Green synthesis of β-CoMoO4 nanowires catalyst for organic dye photodegradation

This paper presents a simple and low-cost one-step synthesis method of cobalt molybdates. Several structural, optical, and catalytic characterization techniques are used in synergy to highlight the properties of the synthesized material. EDX, FTIR, and X-ray diffraction analysis confirmed the formation of the pure β-CoMoO4 phase. The obtained β-CoMoO4 particles are polydisperse with quasi-agglomerated nanowires shape and the diameters are estimated in the range (115 ± 22) nm by atomic force microscopy (AFM).

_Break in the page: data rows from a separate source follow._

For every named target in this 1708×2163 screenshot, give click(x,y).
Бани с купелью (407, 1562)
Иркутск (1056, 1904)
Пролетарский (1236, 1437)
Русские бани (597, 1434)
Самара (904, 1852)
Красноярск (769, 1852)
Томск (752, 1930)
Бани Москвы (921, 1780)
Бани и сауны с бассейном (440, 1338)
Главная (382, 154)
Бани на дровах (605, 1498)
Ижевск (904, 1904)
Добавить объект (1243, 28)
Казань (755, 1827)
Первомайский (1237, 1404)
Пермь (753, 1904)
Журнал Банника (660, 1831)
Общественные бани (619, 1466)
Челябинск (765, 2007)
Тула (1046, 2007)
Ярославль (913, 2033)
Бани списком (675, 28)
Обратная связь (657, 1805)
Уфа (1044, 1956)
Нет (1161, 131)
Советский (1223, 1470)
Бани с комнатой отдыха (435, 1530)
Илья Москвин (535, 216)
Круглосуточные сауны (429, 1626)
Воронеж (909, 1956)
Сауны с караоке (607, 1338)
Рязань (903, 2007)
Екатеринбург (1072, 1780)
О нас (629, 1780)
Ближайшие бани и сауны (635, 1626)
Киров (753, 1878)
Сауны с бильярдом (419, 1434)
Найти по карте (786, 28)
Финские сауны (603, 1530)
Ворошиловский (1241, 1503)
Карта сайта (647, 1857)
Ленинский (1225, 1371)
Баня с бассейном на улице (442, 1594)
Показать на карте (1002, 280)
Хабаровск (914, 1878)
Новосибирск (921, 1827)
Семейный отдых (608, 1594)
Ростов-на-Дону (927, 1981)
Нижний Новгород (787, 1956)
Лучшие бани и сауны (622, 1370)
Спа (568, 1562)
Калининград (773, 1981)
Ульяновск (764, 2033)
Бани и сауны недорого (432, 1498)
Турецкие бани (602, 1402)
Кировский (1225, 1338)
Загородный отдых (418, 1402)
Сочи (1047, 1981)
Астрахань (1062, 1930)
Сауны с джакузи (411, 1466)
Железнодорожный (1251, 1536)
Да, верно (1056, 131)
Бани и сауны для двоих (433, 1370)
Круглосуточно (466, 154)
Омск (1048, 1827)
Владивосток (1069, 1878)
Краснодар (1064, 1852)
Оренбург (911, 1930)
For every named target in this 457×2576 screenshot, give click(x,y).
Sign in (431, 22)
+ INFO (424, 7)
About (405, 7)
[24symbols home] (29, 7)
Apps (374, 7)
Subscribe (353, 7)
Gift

In addition, the band gap energy, Eg = 2.81 eV, shows that β-CoMoO4 nanowires can absorb in the near-UV visible range and act as a photocatalyst. A photocatalytic activity against methylene blue (MB) degradation of up to 52 % was observed under visible light irradiation. As a result, a pseudo-first-order kinetic rate constant of MB photodegradation, in the presence of β-CoMoO4 nanowires, was estimated to be 0.013 min−1. The photodegradation efficiency of the synthesized material could be mainly related to the positions of the conduction (ECB = 0.23 eV) and valence (EVB = 3.04 eV) potential energies, which are favorable to the generation of reactive oxygen species (ROS). Moreover, the sample was recovered from the solution by simple centrifugation and reused three times without significant loss in photocatalytic activity. We experimentally prove that the synthesized nanowires show strong photodegradation efficiency and photocatalytic stability for three consecutive cycles.